Market

Kejagung Bidik Airlangga, Inilah Kebijakan Atasi Kelangkaan Migor Tahun 2021-2022

Kelangkaan minyak goreng pada tahun 2021-2022 telah memunculkan berbagai kasus di balik kebijakan pemerintah dalam mengatasi kondisi tersebut. Kasus di kebijakan tersebut lah yang saat ini membuat Kejaksaan Agung merencanakan untuk memeriksa Menko Perekonomian Airlangga Hartarto. Apa saja kebijakan dalam mengatasi kelangkaan minyak goreng saat itu?

Kelangkaan minyak goreng (migor) mulai dirasakan sejak awal Oktober 2021. Kelangkaan tersebut memicu harga migor melambung tinggi mencapai Rp15.550 per kilogram. Harga migor kian melambung hingga Rp18.550 per kilogram masuk tahun 2022. Bahkan harga tertinggi pernah mencapai Rp21.150 per kilogram.

Kenaikan harga minyak goreng, dipicu dengan melambungnya harga Crude Palm Oil (CPO) di pasar dunia menjadi US$1.340/MT atau setara dengan Rp19.291.243. Penyebabnya karena produksi minyak nabati dunia anjlok 3,5 persen di tahun 2021 yang memicu terganggunya pasokan minyak mentah untuk olahan minyak lainnya.

Dengan melambungnya harga migor, akhirnya pemerintah mengeluarkan kebijakan baru. Tujuannya mengurangi beban masyarakat yang saat itu sedang terpapar virus Covid-19.

==========

» Tugas Pengerjaan:
[1] Terjemahkan ke dalam bahasa Inggris kalimat dari kutipan tentang kelangkaan minyak goreng ini: "Kelangkaan minyak goreng (migor) mulai dirasakan sejak awal Oktober 2021."
[2] Tentukan apakah setiap pernyataan berikut sesuai dengan kutipan tentang kelangkaan minyak goreng. Jawab ya atau tidak, lalu kutip kata-kata dari kutipan yang menjadi dasar jawaban. (a) Harga migor pernah mencapai Rp21.150 per kilogram. (b) Produksi minyak nabati dunia naik 3,5 persen pada tahun 2021. (c) Kebijakan baru pemerintah bertujuan mengurangi beban masyarakat.
[3] Ketik ulang dengan tepat bagian kutipan tentang kelangkaan minyak goreng dari "Kelangkaan minyak goreng (migor)" sampai "olahan minyak lainnya.".

==========

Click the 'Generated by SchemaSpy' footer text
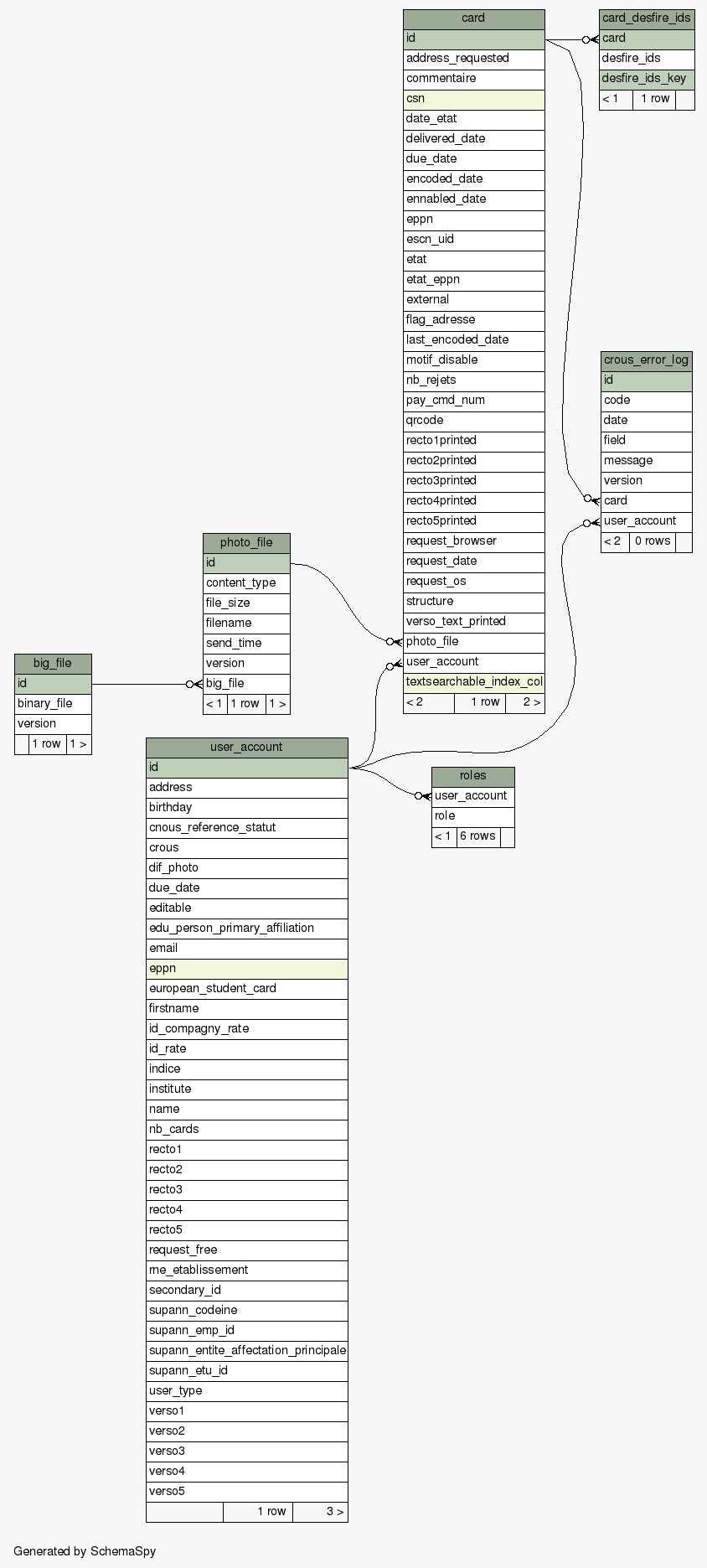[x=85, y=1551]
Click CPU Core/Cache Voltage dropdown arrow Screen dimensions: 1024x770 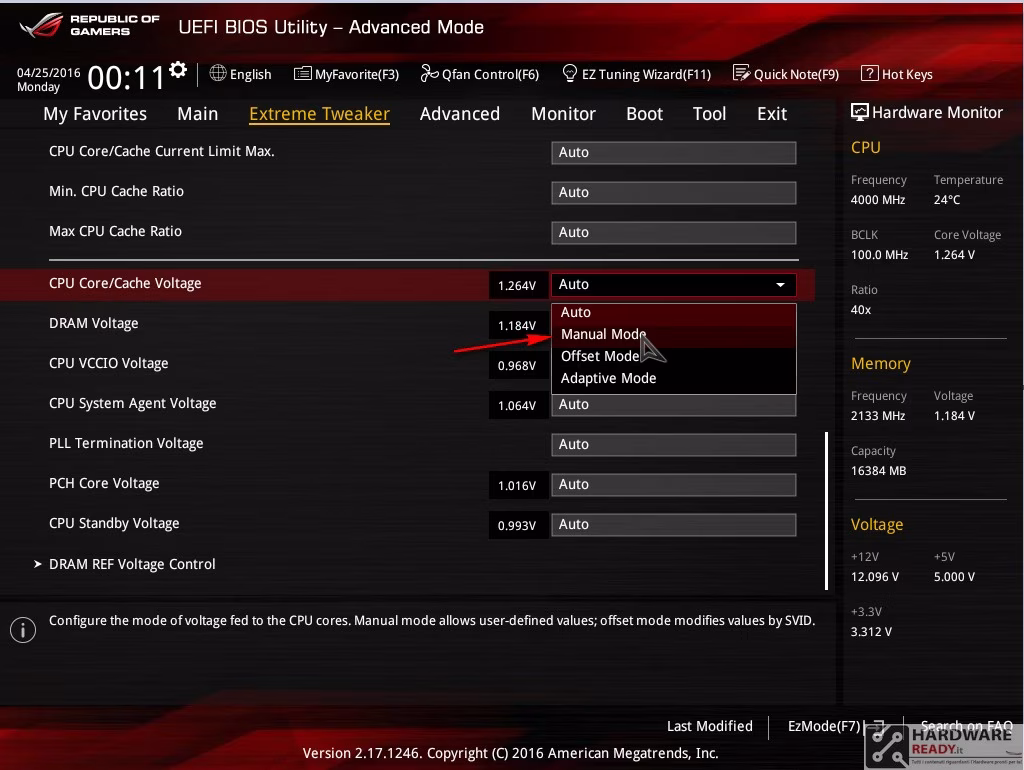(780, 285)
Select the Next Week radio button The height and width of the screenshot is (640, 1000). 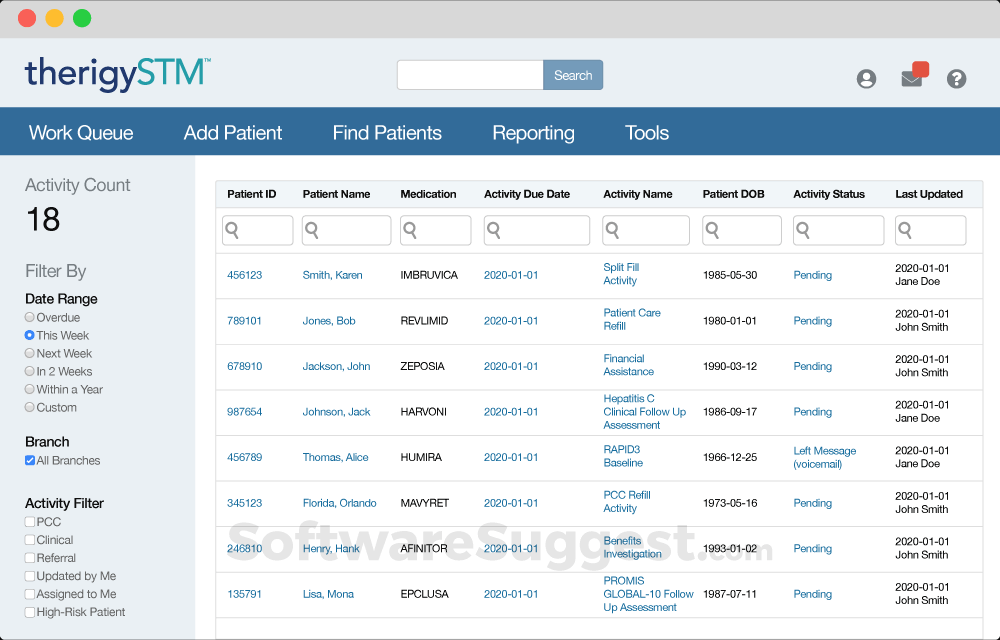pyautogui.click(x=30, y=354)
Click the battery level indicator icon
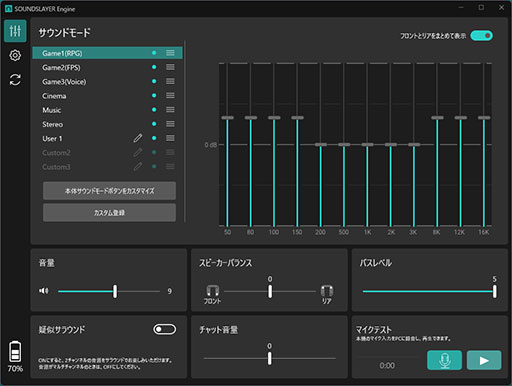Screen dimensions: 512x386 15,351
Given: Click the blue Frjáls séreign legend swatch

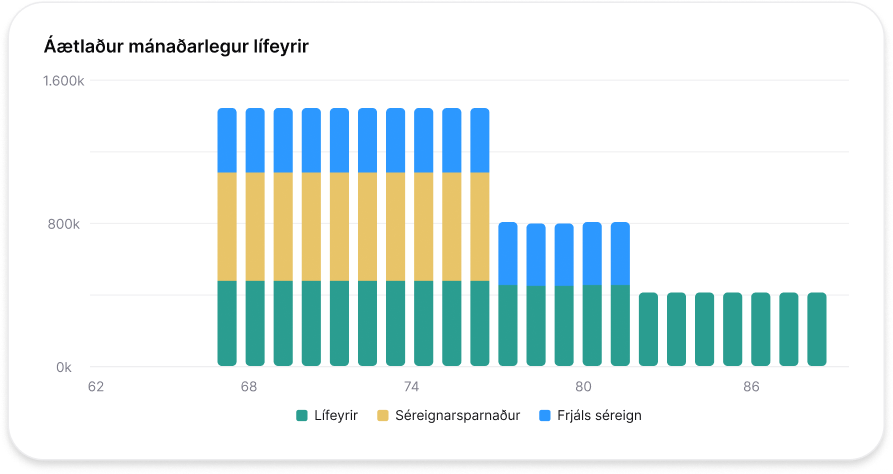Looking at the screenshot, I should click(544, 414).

==========

» Jawaban Tiap Tugas:
[1] The shortage of cooking oil (migor) began to be felt in early October 2021.

[2]
(a) Ya: "Bahkan harga tertinggi pernah mencapai Rp21.150 per kilogram."
(b) Tidak: "produksi minyak nabati dunia anjlok 3,5 persen di tahun 2021"
(c) Ya: "Tujuannya mengurangi beban masyarakat yang saat itu sedang terpapar virus Covid-19."

[3]
Kelangkaan minyak goreng (migor) mulai dirasakan sejak awal Oktober 2021. Kelangkaan tersebut memicu harga migor melambung tinggi mencapai Rp15.550 per kilogram. Harga migor kian melambung hingga Rp18.550 per kilogram masuk tahun 2022. Bahkan harga tertinggi pernah mencapai Rp21.150 per kilogram.

Kenaikan harga minyak goreng, dipicu dengan melambungnya harga Crude Palm Oil (CPO) di pasar dunia menjadi US$1.340/MT atau setara dengan Rp19.291.243. Penyebabnya karena produksi minyak nabati dunia anjlok 3,5 persen di tahun 2021 yang memicu terganggunya pasokan minyak mentah untuk olahan minyak lainnya.